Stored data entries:
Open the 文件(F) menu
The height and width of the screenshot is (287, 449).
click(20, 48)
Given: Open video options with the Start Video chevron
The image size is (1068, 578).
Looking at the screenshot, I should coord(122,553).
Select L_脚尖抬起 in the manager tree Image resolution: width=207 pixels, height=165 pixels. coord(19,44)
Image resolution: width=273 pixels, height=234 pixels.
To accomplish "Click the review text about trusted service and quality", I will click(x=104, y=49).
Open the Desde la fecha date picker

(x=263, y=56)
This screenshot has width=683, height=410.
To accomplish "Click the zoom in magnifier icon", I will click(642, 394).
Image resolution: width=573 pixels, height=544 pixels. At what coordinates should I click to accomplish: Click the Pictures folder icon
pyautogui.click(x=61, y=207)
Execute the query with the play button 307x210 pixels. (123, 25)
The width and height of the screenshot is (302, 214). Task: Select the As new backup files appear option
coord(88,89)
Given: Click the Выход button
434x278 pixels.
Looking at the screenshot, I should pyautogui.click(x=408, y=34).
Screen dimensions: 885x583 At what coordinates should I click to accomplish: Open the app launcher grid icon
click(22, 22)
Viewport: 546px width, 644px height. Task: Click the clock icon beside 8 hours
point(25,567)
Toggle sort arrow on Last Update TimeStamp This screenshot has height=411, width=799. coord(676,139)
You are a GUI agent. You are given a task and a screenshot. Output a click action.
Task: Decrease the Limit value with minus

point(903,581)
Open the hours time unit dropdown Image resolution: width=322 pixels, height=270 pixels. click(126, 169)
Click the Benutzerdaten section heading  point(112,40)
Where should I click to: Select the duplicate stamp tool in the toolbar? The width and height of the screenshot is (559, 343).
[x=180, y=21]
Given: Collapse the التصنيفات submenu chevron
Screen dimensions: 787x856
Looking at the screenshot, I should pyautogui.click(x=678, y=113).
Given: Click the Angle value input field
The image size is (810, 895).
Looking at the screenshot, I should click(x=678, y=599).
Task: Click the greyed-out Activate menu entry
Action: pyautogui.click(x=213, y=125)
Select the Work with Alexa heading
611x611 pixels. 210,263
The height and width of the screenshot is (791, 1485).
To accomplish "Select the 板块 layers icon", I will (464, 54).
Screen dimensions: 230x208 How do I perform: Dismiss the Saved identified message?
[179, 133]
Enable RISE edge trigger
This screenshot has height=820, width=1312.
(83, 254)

Requirement: Where a line above contains the string "button", copy that line.

Response to this task:
Execute the query with the play button 307x210 pixels. (123, 25)
Given: Click the Выход button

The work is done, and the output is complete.